* _Short exercise_:
Reproduce the following data verbatim, beginning at the line that contains "View 50 commits" and ending after the line that contains "Action: point(1080,38)", with both of those lines included.

* _Records for the task_:

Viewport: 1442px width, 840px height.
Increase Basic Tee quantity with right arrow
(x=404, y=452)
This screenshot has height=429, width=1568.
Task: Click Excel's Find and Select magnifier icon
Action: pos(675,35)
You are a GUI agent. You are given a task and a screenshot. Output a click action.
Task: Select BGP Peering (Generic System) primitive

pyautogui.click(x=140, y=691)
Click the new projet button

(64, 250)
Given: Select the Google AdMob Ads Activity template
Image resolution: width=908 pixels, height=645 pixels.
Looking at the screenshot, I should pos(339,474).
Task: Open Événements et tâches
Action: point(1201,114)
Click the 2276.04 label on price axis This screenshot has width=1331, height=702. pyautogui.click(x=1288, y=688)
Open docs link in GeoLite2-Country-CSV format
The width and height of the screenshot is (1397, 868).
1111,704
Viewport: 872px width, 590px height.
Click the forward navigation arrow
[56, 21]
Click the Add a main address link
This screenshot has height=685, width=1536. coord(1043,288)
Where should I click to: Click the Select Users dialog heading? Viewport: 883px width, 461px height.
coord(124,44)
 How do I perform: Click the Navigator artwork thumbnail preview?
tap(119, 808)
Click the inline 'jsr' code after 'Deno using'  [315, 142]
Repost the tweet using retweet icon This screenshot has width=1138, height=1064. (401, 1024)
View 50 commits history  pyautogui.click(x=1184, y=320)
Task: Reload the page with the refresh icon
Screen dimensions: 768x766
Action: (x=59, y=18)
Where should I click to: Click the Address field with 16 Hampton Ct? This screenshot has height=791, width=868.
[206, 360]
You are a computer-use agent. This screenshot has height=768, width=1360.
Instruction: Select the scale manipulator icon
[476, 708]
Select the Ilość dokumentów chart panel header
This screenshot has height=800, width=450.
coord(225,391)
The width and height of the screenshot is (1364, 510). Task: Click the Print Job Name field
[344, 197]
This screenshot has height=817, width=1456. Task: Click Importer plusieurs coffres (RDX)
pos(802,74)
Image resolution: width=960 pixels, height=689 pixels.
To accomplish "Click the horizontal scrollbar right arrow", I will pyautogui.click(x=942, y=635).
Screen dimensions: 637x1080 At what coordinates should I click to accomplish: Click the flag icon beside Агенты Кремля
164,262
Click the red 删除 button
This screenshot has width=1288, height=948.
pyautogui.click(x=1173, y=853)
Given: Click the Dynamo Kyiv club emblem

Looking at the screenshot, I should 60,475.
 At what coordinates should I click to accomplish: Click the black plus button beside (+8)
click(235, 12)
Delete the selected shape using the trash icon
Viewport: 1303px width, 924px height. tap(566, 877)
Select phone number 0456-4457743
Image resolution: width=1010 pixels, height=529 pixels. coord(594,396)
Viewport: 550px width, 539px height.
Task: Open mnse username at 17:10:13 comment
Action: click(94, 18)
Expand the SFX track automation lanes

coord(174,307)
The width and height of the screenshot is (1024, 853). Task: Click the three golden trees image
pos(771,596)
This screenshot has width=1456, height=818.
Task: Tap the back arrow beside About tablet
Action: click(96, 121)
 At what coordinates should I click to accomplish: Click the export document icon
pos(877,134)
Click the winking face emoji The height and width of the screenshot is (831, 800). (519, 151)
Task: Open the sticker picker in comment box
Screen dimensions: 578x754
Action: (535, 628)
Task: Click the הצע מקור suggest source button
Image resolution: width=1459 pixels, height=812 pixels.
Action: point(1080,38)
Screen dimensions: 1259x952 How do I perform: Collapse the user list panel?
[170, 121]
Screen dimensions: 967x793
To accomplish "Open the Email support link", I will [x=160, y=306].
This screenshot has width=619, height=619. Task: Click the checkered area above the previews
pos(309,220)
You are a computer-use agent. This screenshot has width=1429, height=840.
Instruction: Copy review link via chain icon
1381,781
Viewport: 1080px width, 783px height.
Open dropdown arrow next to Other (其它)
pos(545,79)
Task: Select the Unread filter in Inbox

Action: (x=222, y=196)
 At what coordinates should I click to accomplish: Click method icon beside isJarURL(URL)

* _Exercise result_:
View 50 commits history  pyautogui.click(x=1184, y=320)
Task: Reload the page with the refresh icon
Screen dimensions: 768x766
Action: (x=59, y=18)
Where should I click to: Click the Address field with 16 Hampton Ct? This screenshot has height=791, width=868.
[206, 360]
You are a computer-use agent. This screenshot has height=768, width=1360.
Instruction: Select the scale manipulator icon
[476, 708]
Select the Ilość dokumentów chart panel header
This screenshot has height=800, width=450.
coord(225,391)
The width and height of the screenshot is (1364, 510). Task: Click the Print Job Name field
[344, 197]
This screenshot has height=817, width=1456. Task: Click Importer plusieurs coffres (RDX)
pos(802,74)
Image resolution: width=960 pixels, height=689 pixels.
To accomplish "Click the horizontal scrollbar right arrow", I will pyautogui.click(x=942, y=635).
Screen dimensions: 637x1080 At what coordinates should I click to accomplish: Click the flag icon beside Агенты Кремля
164,262
Click the red 删除 button
This screenshot has width=1288, height=948.
pyautogui.click(x=1173, y=853)
Given: Click the Dynamo Kyiv club emblem

Looking at the screenshot, I should 60,475.
 At what coordinates should I click to accomplish: Click the black plus button beside (+8)
click(235, 12)
Delete the selected shape using the trash icon
Viewport: 1303px width, 924px height. tap(566, 877)
Select phone number 0456-4457743
Image resolution: width=1010 pixels, height=529 pixels. coord(594,396)
Viewport: 550px width, 539px height.
Task: Open mnse username at 17:10:13 comment
Action: click(94, 18)
Expand the SFX track automation lanes

coord(174,307)
The width and height of the screenshot is (1024, 853). Task: Click the three golden trees image
pos(771,596)
This screenshot has width=1456, height=818.
Task: Tap the back arrow beside About tablet
Action: click(96, 121)
 At what coordinates should I click to accomplish: Click the export document icon
pos(877,134)
Click the winking face emoji The height and width of the screenshot is (831, 800). (519, 151)
Task: Open the sticker picker in comment box
Screen dimensions: 578x754
Action: (535, 628)
Task: Click the הצע מקור suggest source button
Image resolution: width=1459 pixels, height=812 pixels.
Action: point(1080,38)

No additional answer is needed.